If your mats come up they are either too thin or not fitted tightly to the stall walls &/or each other. There should be no gaps.


----------



## STT GUY (Apr 23, 2014)

Installed Stall Savers in Aug of 2014 in our two stalls. They are placed over pea gravel. They have been great. Our mare did rip a spot with a shoe nail. I fixed it with shoe goop and it's fine. We use cedar and/or pine shavings as bedding. I would recommend them and consider them a good value.


----------



## Nickers2002 (Nov 25, 2009)

natisha said:


> I use Stall Skins & really like them.
> 
> If your mats come up they are either too thin or not fitted tightly to the stall walls &/or each other. There should be no gaps.


I know they're not fitted tightly. My stalls aren't exactly squared because we had to work with an existing structure >< We did the best we could, but after 3 years now it's taking it's toll. I can always use the mats in the barn for where I need to finish though so they'll still be useful


----------



## Nickers2002 (Nov 25, 2009)

STT GUY said:


> Installed Stall Savers in Aug of 2014 in our two stalls. They are placed over pea gravel. They have been great. Our mare did rip a spot with a shoe nail. I fixed it with shoe goop and it's fine. We use cedar and/or pine shavings as bedding. I would recommend them and consider them a good value.


I have a lime base under mine. I was going to add more the level any holes that have been made and then put the stall savers on top. I received a sample of them and they seem thin - but sturdy. I also use pellleted bedding and it breaks open well to make a fluffy bed.


----------



## Kay Armstrong (Jun 28, 2015)

Nickers 2002...did you decide...I'm in the same boat.

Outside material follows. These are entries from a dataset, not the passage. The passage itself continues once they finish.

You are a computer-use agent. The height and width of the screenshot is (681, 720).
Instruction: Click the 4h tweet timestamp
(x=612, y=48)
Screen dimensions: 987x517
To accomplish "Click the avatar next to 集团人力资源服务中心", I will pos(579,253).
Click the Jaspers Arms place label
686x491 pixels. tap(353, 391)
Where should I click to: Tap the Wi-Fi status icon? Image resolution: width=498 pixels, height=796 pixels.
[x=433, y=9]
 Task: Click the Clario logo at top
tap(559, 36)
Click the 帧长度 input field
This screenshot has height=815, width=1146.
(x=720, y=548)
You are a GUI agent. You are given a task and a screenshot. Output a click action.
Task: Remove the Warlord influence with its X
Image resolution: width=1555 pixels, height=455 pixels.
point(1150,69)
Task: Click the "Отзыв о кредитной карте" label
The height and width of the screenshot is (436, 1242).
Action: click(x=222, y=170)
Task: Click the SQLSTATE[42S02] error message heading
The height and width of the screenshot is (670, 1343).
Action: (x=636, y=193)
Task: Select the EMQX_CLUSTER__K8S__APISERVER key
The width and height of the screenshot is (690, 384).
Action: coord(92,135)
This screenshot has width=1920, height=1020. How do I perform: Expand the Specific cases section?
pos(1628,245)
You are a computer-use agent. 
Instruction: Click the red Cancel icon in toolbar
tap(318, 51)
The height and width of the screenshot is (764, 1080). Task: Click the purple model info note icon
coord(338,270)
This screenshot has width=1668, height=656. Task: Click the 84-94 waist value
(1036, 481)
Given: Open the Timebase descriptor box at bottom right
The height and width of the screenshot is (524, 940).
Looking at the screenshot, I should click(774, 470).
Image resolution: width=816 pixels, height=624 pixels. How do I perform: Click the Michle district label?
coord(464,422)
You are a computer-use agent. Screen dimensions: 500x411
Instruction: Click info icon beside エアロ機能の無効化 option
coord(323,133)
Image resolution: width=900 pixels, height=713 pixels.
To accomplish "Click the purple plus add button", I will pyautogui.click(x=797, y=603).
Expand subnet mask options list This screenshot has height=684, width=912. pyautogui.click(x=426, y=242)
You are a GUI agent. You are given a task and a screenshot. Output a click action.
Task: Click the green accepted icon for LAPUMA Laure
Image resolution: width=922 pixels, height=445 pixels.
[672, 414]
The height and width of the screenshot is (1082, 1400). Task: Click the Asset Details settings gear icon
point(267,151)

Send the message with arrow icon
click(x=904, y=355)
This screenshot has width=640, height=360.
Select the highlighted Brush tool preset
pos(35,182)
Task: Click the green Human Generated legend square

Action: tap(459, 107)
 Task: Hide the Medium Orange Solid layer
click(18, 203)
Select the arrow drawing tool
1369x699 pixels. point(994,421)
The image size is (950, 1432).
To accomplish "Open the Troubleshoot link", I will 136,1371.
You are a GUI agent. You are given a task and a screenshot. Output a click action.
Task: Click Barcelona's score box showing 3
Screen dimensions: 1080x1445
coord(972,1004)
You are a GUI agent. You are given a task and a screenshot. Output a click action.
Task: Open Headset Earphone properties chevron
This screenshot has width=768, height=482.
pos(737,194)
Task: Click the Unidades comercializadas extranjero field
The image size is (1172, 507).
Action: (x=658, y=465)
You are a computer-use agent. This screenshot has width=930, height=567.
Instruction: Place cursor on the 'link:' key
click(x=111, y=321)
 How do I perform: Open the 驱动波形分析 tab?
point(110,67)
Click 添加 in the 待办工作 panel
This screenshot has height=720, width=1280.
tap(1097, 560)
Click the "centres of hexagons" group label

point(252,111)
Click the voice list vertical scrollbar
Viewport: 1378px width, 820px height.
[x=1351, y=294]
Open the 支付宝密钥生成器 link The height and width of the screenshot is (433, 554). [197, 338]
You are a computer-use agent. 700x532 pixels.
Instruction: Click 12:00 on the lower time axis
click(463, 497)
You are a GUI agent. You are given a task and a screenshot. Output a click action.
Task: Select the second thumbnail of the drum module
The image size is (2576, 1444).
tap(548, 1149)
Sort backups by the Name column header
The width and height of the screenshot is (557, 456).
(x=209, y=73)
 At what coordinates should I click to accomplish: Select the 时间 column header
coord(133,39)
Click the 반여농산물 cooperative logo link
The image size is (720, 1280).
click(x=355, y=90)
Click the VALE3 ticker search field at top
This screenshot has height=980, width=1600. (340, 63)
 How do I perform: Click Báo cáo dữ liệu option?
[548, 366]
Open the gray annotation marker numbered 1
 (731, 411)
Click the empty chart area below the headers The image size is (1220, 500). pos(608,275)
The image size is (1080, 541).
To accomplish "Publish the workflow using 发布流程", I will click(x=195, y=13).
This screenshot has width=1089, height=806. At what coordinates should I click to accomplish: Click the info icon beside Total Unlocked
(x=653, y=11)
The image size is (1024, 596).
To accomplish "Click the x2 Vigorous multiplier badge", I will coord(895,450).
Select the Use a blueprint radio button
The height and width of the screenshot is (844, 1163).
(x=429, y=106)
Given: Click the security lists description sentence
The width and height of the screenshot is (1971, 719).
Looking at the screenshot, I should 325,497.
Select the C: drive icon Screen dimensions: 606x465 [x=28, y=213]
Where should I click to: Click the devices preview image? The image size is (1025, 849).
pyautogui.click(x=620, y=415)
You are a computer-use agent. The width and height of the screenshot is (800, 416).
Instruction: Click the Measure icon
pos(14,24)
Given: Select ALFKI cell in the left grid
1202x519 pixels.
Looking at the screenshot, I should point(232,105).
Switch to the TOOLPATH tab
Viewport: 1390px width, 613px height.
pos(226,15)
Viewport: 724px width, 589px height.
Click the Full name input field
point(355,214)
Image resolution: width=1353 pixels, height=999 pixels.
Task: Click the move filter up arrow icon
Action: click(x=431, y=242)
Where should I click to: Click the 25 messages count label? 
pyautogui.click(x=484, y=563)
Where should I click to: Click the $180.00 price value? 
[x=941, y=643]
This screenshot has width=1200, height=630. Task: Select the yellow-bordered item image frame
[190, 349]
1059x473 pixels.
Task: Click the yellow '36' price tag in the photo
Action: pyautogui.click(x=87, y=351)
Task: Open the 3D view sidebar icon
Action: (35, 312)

Building a new barn, trying to decide on stall flooring....I'm leaning toward stall savers too. Would love to hear some more feedback.


----------



## Nickers2002 (Nov 25, 2009)

I think I'm going for it, but won't be ordering until beginning of Feb. I have gotten samples from everyone and for the price - I'm willing to give them a chance.


----------



## SamanthaCamelliaFarms (Dec 16, 2020)

Nickers2002 said:


> I think I'm going for it, but won't be ordering until beginning of Feb. I have gotten samples from everyone and for the price - I'm willing to give them a chance.


How did they work out? We are thinking about using them


----------



## horselovinguy (Oct 1, 2013)

*This is a old post, originating from 2015... *
The members who had been making comment are no longer active regularly or at all...
Please do not expect a answer from them...
_However, _there may be other members who use stall savers or stall mattresses as I know of the name who could answer your question....for that reason alone this thread will remain open..


*MODERATORS NOTE**:*
_Old, dusty threads have come seen and un-buried with the new programming glitch._
_Please, please read the posting date on all threads/posts before posting._
_If it is more than a year, two at most old...*start a new thread *as information changes, as does technology and old may be not the best followed or obsolete, not helping your situation.
Thank you for allowing us to make your experience here most enjoyable and beneficial._


----------